Method: Samples from 54 patients were screened for IDH mutations: 18 patients with both LGG and their consecutive secondary glioblastomas (sGBM) (n=36), 19 patients with LGG without malignant transformation, 10 patients with primary glioblastomas (pGBM), and 7 non-glioma patients. The cellular tricarboxylic acid cycle metabolites – citrate, isocitrate, 2-hydroxyglutarate, α-ketoglutarate, fumarate, and succinate – were profiled by liquid chromatography – tandem mass spectrometry. Ratios of 2-hydroxyglutarate/isocitrate were used to evaluate differences in 2-hydroxyglutarate accumulation in tumors from LGG- and sGBM-groups compared to pGBM and non-glioma groups.
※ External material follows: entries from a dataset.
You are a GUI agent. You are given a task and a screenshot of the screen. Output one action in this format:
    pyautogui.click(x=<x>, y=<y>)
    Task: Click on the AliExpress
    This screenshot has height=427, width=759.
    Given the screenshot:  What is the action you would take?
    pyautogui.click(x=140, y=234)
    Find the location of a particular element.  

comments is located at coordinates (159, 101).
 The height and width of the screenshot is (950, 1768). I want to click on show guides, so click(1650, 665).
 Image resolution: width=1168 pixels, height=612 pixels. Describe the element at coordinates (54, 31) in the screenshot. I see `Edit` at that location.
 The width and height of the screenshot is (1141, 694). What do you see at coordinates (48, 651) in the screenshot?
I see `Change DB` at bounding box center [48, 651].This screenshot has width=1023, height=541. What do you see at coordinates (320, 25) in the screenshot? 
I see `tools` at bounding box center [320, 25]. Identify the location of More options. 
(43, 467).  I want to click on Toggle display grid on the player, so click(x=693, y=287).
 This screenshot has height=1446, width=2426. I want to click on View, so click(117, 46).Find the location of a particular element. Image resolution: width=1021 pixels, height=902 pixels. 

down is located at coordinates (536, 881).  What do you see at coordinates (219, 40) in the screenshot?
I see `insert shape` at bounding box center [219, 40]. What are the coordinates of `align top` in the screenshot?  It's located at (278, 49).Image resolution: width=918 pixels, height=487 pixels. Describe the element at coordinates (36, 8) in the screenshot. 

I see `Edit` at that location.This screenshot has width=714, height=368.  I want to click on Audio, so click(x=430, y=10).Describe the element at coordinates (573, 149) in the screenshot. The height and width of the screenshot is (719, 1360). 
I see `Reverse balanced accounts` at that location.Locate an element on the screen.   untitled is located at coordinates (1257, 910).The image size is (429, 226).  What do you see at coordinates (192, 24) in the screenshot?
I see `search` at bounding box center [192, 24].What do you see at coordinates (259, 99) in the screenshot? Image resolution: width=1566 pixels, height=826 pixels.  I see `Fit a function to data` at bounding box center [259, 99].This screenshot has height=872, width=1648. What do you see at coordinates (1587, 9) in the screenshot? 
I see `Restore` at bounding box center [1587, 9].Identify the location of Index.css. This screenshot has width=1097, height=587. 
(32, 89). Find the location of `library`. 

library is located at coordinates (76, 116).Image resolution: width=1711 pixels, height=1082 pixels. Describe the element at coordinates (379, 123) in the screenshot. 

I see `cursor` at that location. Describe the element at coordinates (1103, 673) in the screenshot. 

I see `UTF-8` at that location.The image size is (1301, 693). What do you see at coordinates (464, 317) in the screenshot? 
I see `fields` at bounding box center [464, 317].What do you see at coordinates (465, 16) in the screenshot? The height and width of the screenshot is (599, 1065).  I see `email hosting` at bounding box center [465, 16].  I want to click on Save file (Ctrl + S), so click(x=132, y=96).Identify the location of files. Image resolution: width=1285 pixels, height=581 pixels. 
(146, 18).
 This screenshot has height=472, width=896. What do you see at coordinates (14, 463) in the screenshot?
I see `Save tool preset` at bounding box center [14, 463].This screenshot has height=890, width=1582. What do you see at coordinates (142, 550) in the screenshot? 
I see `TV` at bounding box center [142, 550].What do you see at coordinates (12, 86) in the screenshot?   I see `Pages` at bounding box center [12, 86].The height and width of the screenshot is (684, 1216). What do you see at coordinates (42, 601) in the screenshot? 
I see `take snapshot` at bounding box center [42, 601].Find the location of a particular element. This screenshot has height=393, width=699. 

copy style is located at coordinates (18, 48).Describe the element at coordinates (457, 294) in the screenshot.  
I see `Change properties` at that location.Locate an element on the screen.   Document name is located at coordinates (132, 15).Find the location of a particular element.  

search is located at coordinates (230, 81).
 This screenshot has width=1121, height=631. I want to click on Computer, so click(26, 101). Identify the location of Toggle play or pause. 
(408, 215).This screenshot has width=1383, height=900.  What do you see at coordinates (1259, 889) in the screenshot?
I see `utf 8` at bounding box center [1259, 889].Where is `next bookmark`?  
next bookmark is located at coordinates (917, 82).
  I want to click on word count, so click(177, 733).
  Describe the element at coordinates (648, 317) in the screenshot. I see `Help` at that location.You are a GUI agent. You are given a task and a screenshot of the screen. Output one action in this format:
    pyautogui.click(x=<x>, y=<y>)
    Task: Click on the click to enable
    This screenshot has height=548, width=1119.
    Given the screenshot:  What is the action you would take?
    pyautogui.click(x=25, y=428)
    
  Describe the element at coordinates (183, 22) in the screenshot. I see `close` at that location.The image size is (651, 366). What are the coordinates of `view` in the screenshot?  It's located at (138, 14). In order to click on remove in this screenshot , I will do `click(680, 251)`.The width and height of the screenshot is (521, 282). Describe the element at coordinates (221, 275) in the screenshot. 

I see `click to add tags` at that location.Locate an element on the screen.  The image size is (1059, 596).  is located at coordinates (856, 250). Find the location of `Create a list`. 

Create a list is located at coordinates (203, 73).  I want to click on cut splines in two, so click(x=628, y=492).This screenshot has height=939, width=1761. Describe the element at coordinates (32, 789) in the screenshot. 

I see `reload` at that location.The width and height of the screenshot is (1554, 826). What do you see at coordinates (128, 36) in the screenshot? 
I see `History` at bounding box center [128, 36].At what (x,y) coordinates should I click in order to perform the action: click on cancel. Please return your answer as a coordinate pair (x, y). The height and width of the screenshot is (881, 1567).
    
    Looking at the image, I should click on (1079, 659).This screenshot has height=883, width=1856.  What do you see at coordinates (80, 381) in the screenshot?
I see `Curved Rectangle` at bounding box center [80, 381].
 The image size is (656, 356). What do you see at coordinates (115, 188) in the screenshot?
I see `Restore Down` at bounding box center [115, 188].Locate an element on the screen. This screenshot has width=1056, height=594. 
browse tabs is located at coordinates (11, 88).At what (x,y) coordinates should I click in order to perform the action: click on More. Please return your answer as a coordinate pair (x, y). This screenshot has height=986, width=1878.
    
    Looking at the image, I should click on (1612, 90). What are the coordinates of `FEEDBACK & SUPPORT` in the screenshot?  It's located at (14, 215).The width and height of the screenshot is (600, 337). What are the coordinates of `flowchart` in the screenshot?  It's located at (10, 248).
Results: IDH1 mutations were detected in 27 out of 37 LGG patients (77.1%). In addition, in LGG patients with malignant progression (n=18), 16 patients were IDH1 mutated with a stable mutation status during their malignant progression. None of the pGBM or non-glioma tumor patients had an IDH mutation. Increased 2-hydroxyglutarate/isocitrate ratios were seen in patients with IDH1 mutated LGG and sGBM in comparison to those with IDH1 non-mutated LGG, pGBM, and non-glioma groups. However, no differences in intratumoral 2-hydroxyglutarate/isocitrate ratios were found between LGG patients with and without malignant transformation. Furthermore, in patients with paired samples of LGG and their consecutive sGBM, the 2-hydroxyglutarate/isocitrate ratios did not differ between the two tumor stages.
Conclusions: Although intratumoral 2-hydroxyglutarate accumulation provides a marker for the presence of IDH mutations, the metabolite is not a useful biomarker for identifying malignant transformation or evaluating malignant progression.